Image of Cortney & Jeremy

ProCurve 5406zl Issue Rears Its Head Again

by Jeremy L. Gaddis on August 30, 2010 · 6 comments

in Networking

Monday morning. 7am. Reading e-mail. I get the “new mail” notification from Outlook and glance down in the bottom right corner of the screen to look at the preview.

The e-mail is from RANCID, and I can see from the preview that a change has been made to a core switch at one particular location.

“That’s weird,” I think to myself as I click on the preview to open the e-mail.

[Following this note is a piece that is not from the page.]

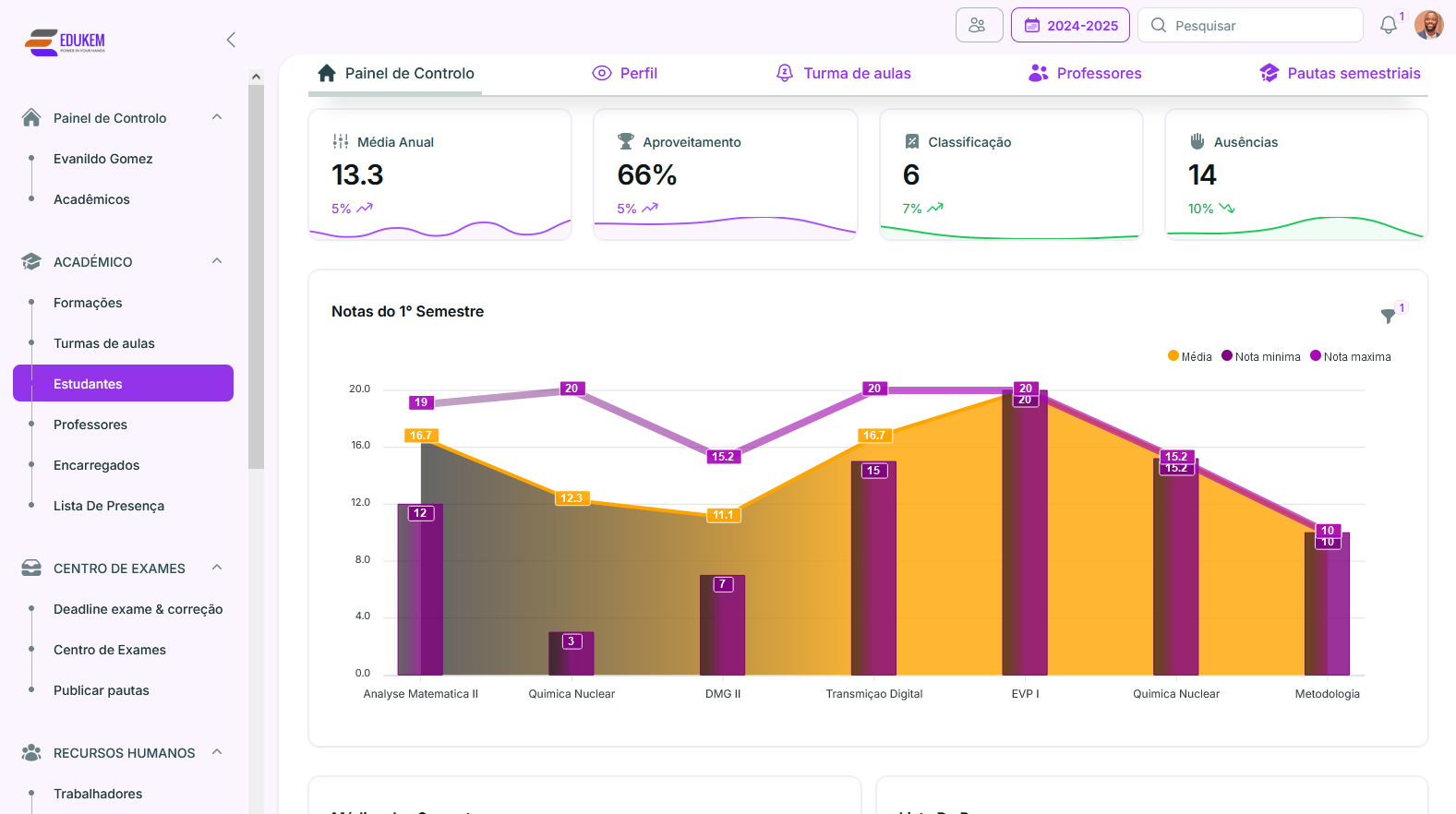The height and width of the screenshot is (814, 1456).
Task: Open the users group icon button
Action: point(978,26)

I’ve not included the whole message, but basically the output shows that every line of the running configuration was effectively removed. For those of you who don’t run RANCID — you should be (see “Installing RANCID on Ubuntu 10.04 LTS”) — allow me to give a simplified explanation.

RANCID has logged into this switch, an HP ProCurve 5406zl, and issued the “show run” command. The switch happily returns the running configuration to RANCID. RANCID compares it with the last running configuration and alerts us (via e-mail) to any differences between the two in UNIX diff format.

In a nutshell, the switch is screwed up. Again.

I’ve seen this once before, on 29/Jun/2010 actually. Same exact switch. At the time, I didn’t think much of it. I honestly thought it was just a fluke and RANCID had messed up. I was very wrong, though.

Eight hours later, in the early afternoon, I got an e-mail asking about a particular issue and logged into the device to check the access-lists. I issued the “show access-list config” command and the switch immediately rebooted. That’s sort of a problem.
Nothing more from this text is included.